[Start of Provided passage]
Re: Self join

2019-01-30 Thread Marco Gaido
Hi all,

this thread got a bit stuck. Hence, if there are no objections, I'd go
ahead with a design doc describing the solution/workaround I mentioned
before. Any concerns?
Thanks,
Marco

Il giorno gio 13 dic 2018 alle ore 18:15 Ryan Blue  ha
scritto:

> Thanks for the extra context, Marco. I thought you were trying to propose
> a solution.
>
> On Thu, Dec 13, 2018 at 2:45 AM Marco Gaido 
> wrote:
>
>> Hi Ryan,
>>
>> My goal with this email thread is to discuss with the community if there
>> are better ideas (as I was told many other people tried to address this).
>> I'd consider this as a brainstorming email thread. Once we have a good
>> proposal, then we can go ahead with a SPIP.
>>
>> Thanks,
>> Marco
>>
>> Il giorno mer 12 dic 2018 alle ore 19:13 Ryan Blue 
>> ha scritto:
>>
>>> Marco,
>>>
>>> I'm actually asking for a design doc that clearly states the problem and
>>> proposes a solution. This is a substantial change and probably should be an
>>> SPIP.
>>>
>>> I think that would be more likely to generate discussion than referring
>>> to PRs or a quick paragraph on the dev list, because the only people that
>>> are looking at it now are the ones already familiar with the problem.
>>>
>>> rb
>>>
>>> On Wed, Dec 12, 2018 at 2:05 AM Marco Gaido 
>>> wrote:
>>>
 Thank you all for your answers.

 @Ryan Blue  sure, let me state the problem more
 clearly: imagine you have 2 dataframes with a common lineage (for instance
 one is derived from the other by some filtering or anything you prefer).
[End of Provided passage]
[Start of Record set]
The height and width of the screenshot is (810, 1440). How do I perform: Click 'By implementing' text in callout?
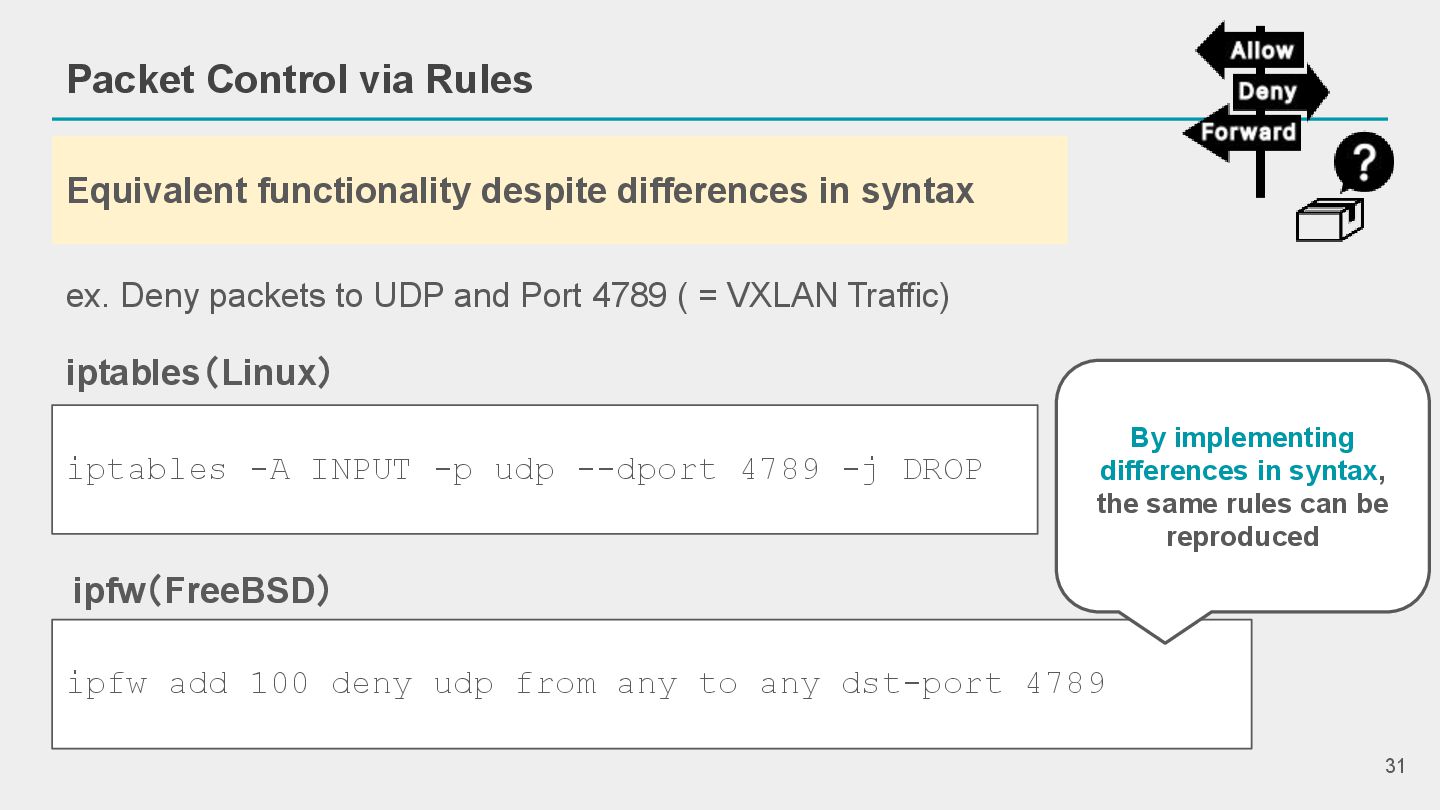[x=1242, y=438]
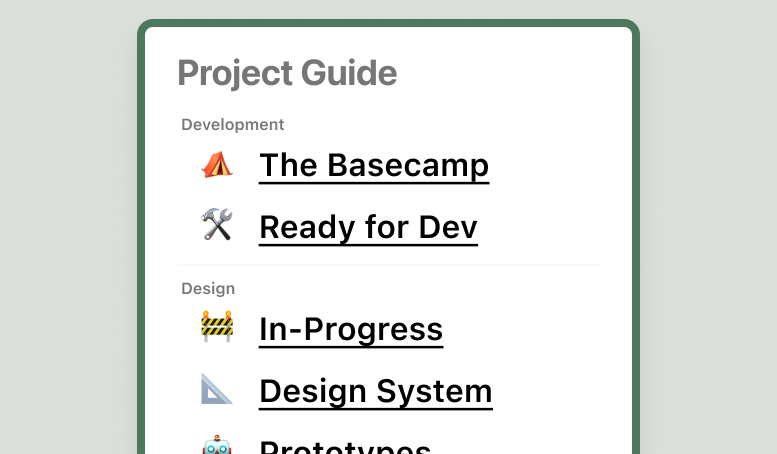
Task: Open the Ready for Dev link
Action: tap(368, 228)
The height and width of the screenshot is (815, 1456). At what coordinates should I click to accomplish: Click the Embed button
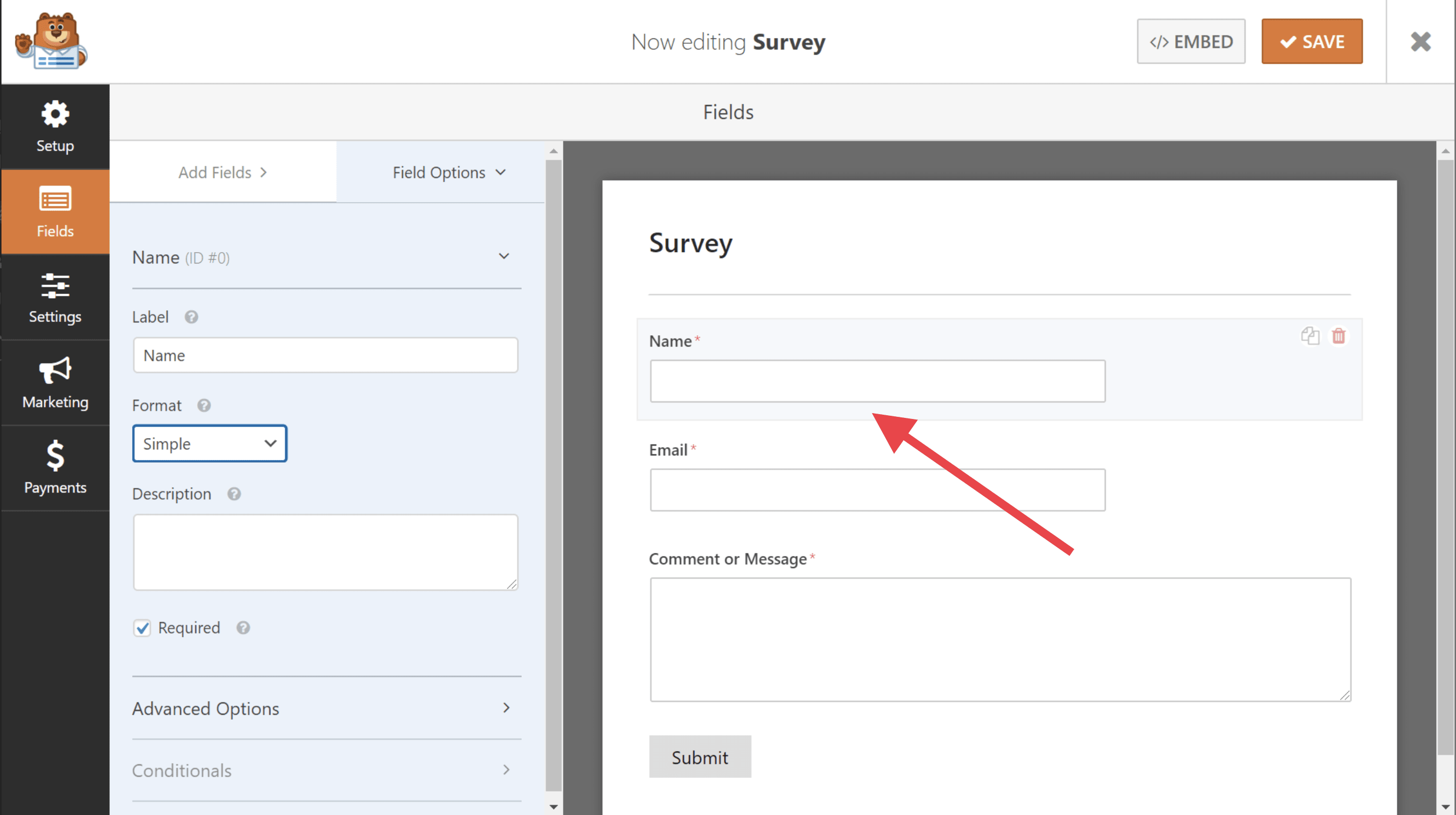[x=1191, y=42]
[End of Record set]
Stated task. Reproduce the self join mailing list thread word for word, from its first line to its last.

Problem solution.
Re: Self join

2019-01-30 Thread Marco Gaido
Hi all,

this thread got a bit stuck. Hence, if there are no objections, I'd go
ahead with a design doc describing the solution/workaround I mentioned
before. Any concerns?
Thanks,
Marco

Il giorno gio 13 dic 2018 alle ore 18:15 Ryan Blue  ha
scritto:

> Thanks for the extra context, Marco. I thought you were trying to propose
> a solution.
>
> On Thu, Dec 13, 2018 at 2:45 AM Marco Gaido 
> wrote:
>
>> Hi Ryan,
>>
>> My goal with this email thread is to discuss with the community if there
>> are better ideas (as I was told many other people tried to address this).
>> I'd consider this as a brainstorming email thread. Once we have a good
>> proposal, then we can go ahead with a SPIP.
>>
>> Thanks,
>> Marco
>>
>> Il giorno mer 12 dic 2018 alle ore 19:13 Ryan Blue 
>> ha scritto:
>>
>>> Marco,
>>>
>>> I'm actually asking for a design doc that clearly states the problem and
>>> proposes a solution. This is a substantial change and probably should be an
>>> SPIP.
>>>
>>> I think that would be more likely to generate discussion than referring
>>> to PRs or a quick paragraph on the dev list, because the only people that
>>> are looking at it now are the ones already familiar with the problem.
>>>
>>> rb
>>>
>>> On Wed, Dec 12, 2018 at 2:05 AM Marco Gaido 
>>> wrote:
>>>
 Thank you all for your answers.

 @Ryan Blue  sure, let me state the problem more
 clearly: imagine you have 2 dataframes with a common lineage (for instance
 one is derived from the other by some filtering or anything you prefer).